Q : À quel moment peut-on laisser un étudiant réaliser un soin sans présence physique du tuteur ? R : Quand l'étudiant a démontré sa maîtrise du soin dans plusieurs situations différentes, en présence du tuteur, et que le niveau de risque du soin et du patient le permet. Le tuteur doit rester immédiatement joignable et un debriefing systématique doit suivre. Cette étape correspond à l'autonomie surveillée. Pour les soins à risque élevé (injection intraveineuse directe, soins invasifs), la présence ou la supervision directe reste requise jusqu'à validation explicite de la compétence. Le niveau du semestre est aussi un cadre : un étudiant de S1 ne peut pas être en autonomie pour des soins que son cursus ne prévoit pas encore.

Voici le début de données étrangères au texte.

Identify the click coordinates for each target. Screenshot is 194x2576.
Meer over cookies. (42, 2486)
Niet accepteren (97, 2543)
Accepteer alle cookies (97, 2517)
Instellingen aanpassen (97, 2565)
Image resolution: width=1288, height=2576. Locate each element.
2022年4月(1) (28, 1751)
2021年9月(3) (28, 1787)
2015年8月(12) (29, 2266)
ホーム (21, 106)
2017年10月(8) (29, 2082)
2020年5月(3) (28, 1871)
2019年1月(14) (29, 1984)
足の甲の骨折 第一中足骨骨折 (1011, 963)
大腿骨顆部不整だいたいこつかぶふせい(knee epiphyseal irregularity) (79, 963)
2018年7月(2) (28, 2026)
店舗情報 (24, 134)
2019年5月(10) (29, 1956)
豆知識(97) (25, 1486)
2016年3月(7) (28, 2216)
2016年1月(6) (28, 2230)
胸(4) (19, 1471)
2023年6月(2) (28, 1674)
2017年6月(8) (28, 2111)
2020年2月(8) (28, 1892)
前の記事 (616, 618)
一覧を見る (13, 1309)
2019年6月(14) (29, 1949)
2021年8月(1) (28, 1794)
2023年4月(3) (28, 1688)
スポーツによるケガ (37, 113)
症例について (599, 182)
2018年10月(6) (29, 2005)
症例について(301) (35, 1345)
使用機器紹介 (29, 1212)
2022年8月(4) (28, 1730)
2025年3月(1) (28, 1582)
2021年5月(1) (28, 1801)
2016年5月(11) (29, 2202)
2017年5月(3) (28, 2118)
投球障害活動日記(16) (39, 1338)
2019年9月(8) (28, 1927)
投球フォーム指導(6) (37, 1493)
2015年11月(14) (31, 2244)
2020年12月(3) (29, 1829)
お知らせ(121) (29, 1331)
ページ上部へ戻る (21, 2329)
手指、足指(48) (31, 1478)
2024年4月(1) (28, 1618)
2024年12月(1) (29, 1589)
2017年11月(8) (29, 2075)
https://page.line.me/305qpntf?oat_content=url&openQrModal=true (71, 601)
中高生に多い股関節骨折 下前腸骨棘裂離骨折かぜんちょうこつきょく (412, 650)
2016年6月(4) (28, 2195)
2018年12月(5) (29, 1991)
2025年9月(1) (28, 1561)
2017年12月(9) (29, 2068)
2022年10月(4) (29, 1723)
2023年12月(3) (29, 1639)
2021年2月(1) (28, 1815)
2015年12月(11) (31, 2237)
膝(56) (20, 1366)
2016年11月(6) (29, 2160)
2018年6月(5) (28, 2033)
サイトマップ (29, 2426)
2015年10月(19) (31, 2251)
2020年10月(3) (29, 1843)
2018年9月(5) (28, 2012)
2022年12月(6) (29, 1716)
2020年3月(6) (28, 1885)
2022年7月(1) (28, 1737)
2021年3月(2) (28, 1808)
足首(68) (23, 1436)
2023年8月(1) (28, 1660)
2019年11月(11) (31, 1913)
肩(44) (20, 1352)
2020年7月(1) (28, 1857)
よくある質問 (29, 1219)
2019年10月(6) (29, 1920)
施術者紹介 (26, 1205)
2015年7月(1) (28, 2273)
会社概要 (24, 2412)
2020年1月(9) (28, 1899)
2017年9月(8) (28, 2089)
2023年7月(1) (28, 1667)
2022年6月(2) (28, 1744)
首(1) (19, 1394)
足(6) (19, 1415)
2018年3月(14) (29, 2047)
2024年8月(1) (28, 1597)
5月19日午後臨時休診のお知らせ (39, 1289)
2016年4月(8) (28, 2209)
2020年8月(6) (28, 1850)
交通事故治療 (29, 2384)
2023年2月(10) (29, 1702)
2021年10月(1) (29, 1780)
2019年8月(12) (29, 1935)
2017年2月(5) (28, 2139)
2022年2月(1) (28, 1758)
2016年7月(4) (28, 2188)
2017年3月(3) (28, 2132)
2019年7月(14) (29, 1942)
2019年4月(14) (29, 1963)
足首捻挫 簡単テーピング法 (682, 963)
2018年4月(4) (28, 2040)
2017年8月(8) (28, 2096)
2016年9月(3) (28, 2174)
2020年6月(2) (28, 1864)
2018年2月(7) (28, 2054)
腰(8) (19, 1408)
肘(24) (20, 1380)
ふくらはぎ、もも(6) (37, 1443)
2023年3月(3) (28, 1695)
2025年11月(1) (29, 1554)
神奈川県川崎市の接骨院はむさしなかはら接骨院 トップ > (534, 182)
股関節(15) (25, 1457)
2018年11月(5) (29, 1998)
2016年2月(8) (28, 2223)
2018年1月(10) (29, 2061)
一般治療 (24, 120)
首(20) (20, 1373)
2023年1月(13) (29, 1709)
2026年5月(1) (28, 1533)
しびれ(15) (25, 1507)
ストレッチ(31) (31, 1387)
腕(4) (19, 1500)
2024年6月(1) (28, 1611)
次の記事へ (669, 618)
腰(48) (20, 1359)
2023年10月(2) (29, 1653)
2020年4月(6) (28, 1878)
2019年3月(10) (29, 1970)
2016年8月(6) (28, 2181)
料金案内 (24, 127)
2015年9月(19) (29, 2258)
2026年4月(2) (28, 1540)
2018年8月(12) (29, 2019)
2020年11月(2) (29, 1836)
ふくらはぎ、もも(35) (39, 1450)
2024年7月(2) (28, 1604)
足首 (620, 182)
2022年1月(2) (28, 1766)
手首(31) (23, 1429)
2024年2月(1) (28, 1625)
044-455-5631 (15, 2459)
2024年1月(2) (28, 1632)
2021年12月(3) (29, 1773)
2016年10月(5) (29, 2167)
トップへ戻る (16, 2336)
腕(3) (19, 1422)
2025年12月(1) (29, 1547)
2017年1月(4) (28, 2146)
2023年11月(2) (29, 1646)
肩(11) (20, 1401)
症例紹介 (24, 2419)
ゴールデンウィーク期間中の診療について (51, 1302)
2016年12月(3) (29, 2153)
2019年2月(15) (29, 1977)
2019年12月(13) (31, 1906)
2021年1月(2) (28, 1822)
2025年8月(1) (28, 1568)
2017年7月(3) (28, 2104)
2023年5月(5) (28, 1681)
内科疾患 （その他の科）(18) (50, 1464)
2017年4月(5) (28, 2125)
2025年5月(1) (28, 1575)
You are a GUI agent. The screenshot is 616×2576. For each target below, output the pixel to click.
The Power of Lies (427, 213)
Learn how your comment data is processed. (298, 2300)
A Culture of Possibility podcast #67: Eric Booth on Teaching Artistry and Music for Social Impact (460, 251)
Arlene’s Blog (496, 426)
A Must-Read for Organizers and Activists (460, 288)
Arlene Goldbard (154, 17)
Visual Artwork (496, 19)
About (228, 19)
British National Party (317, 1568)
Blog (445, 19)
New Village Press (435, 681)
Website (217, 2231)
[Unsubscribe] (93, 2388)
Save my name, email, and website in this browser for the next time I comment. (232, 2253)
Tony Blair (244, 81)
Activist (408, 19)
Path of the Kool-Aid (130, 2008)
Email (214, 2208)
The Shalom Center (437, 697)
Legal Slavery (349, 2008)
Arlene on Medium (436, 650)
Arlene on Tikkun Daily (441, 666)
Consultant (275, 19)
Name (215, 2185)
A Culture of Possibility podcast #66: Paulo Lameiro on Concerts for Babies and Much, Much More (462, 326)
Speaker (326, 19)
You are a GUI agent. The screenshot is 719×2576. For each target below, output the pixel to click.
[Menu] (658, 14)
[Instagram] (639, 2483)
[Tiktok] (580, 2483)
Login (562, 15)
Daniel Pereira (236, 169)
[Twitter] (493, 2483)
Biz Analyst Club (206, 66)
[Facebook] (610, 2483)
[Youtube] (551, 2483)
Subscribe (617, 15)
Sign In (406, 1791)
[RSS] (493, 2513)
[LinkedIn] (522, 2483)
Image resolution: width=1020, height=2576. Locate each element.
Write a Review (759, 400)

Q : Quelle différence entre feedback et debriefing ? R : Le feedback est une information ciblée donnée à l'étudiant sur un comportement précis par rapport à un critère (ex. : « votre recapuchonnage de l'aiguille n'était pas conforme »). Il est rapide, spécifique, immédiat. Le debriefing est un processus réflexif structuré qui analyse une situation dans sa globalité : ressenti de l'étudiant, choix effectués, raisonnement clinique, réussite et points d'amélioration, leçon à retenir. Il prend du temps (5 à 30 minutes) et développe la réflexivité à long terme. Le feedback corrige un point précis ; le debriefing développe un professionnel réflexif.